### Stated exercise
In the excerpt on Common Lisp's lack of a generic COPY function, how does the quoted glossary entry define a copy of a random state R?

Operations in Lisp, Scheme, and other dynamically-typed languages typically dispatch on representational type information rather than intentional type information. Several broad classes of bugs and confusions can be traced to improper attempts to recover intentional type information from representation types.
I’ve chosen here to discuss some Common Lisp built-in operators that highlight the various issues. However, the problems cited here are quite general, and occur routinely in other dynamically-typed languages as well as user programs. Fortunately, the solutions to these problems are also conveniently available to designers, implementors, and programmers–without throwing dynamic typing out the window. I’ve provided code to illustrate how these ideas can be translated into practice without requiring any fundamental change to the underlying technology.
“Why is there no generic COPY
function?” Common Lisp
programmers often ask this question.
This glossary entry from dpANS Common Lisp [CL93]
provides some useful background information and a brief rationale for
the absence of a generic COPY
function:
copy n.
- (of a cons C) a fresh cons with the same car and cdr as C.
- (of a list L) a fresh list with the same elements as L.. (Only the list structure is fresh; the elements are the same.) See the function
copy-list
.- (of an association list A with elements A_(i)) a fresh list B with elements B_(i), each of which is nil if A_(i) is nil, or else a copy of the cons A_(i). See the function
copy-alist
.- (of a tree T) a fresh tree with the same leaves as T. See the function
copy-tree
.- (of a random state R) a fresh random state that, if used as an argument to the function
random
would produce the same series of “random” values as R would produce.- (of a structure S) a fresh structure that has the same type as S, and that has slot values, each of which is the same as the corresponding slot value of S.
(Note that since the difference between a cons, a list, and a tree is a matter of “view” or “intention,” there can be no general-purpose function which, based solely on the type of an object, can determine which of these distinct meanings is intended. The distinction rests solely on the basis of the text description within this document. For example, phrases like “a copy of the given list” or “copy of the list x” imply the second definition.)
Programmers want a generic COPY
function that somehow
``does the right thing,’’ but relying solely on the representation type
is insufficient to resolve intentional distinctions between conses,
lists, alists, and trees, so we wouldn’t know whether to call
COPY-CONS
(if there were such a thing), COPY-LIST
,
COPY-ALIST
,
or COPY-TREE
.

### Dataset excerpts
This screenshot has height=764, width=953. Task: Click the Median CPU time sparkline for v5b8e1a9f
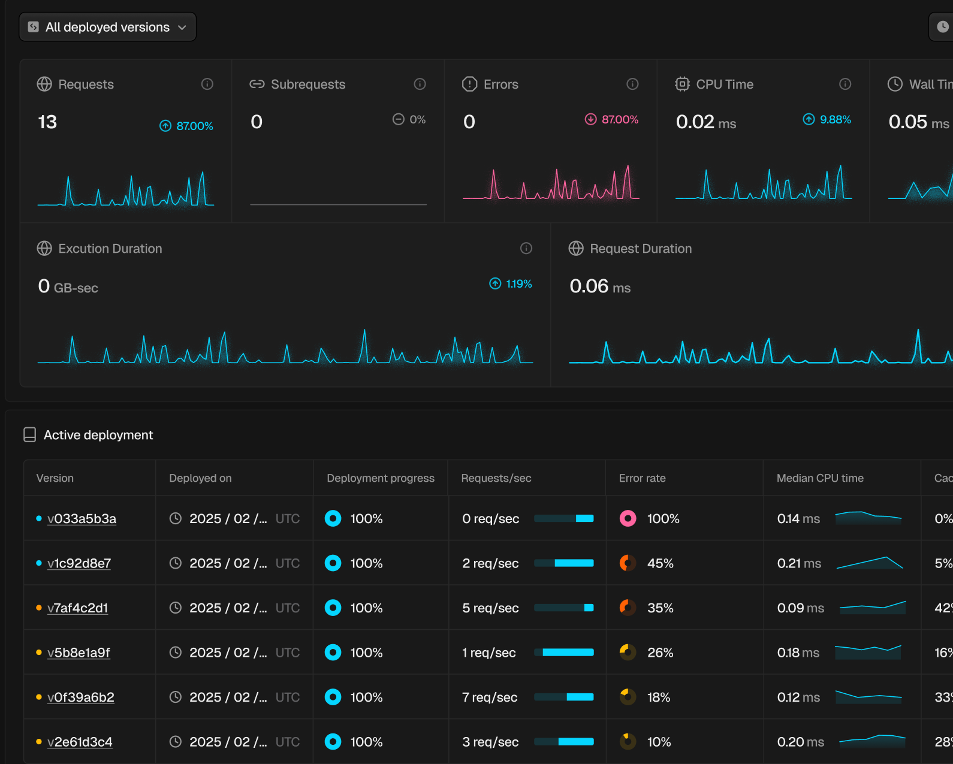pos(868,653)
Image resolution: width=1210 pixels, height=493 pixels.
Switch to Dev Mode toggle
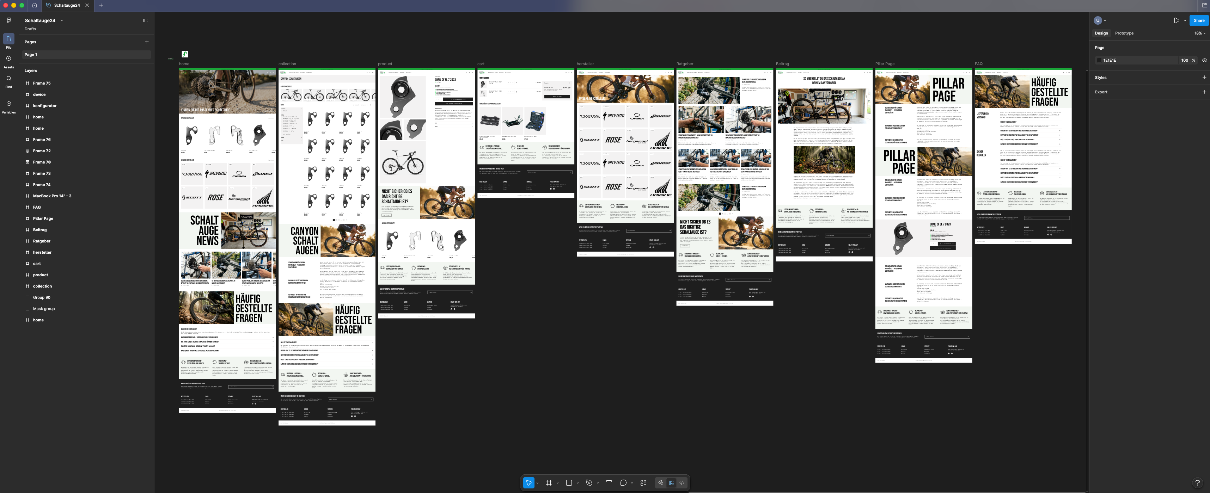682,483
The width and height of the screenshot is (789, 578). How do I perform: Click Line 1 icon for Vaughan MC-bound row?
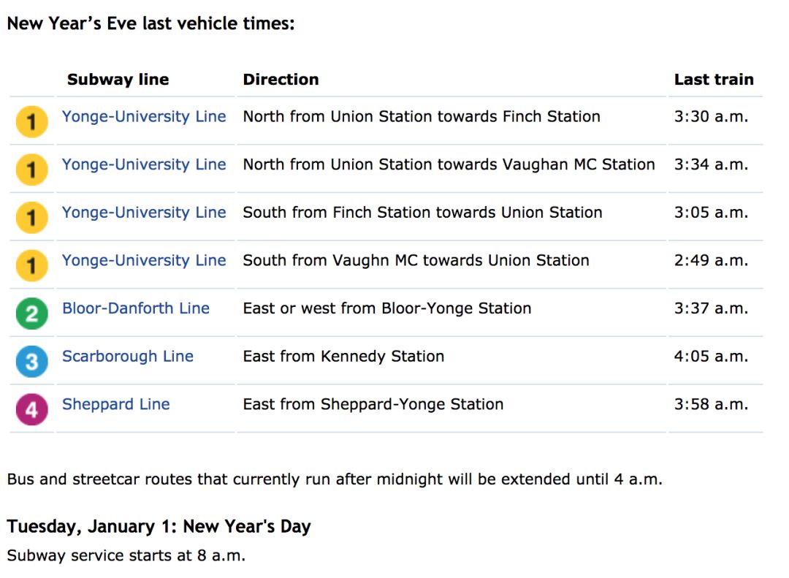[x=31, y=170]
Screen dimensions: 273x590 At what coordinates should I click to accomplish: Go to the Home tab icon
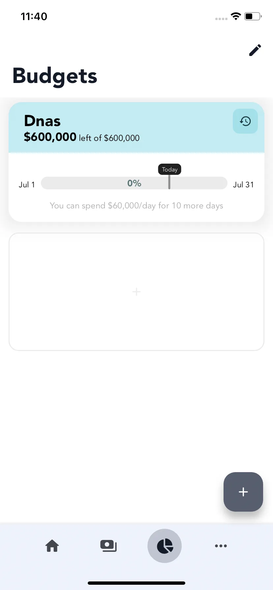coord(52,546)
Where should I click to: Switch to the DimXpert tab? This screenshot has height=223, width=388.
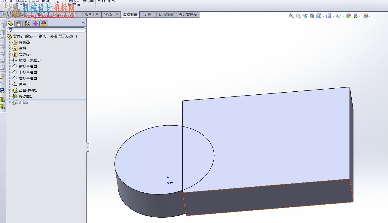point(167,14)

### Output below
It is a fresh random state that, if used as an argument to the function random, would produce the same series of "random" values as R would produce.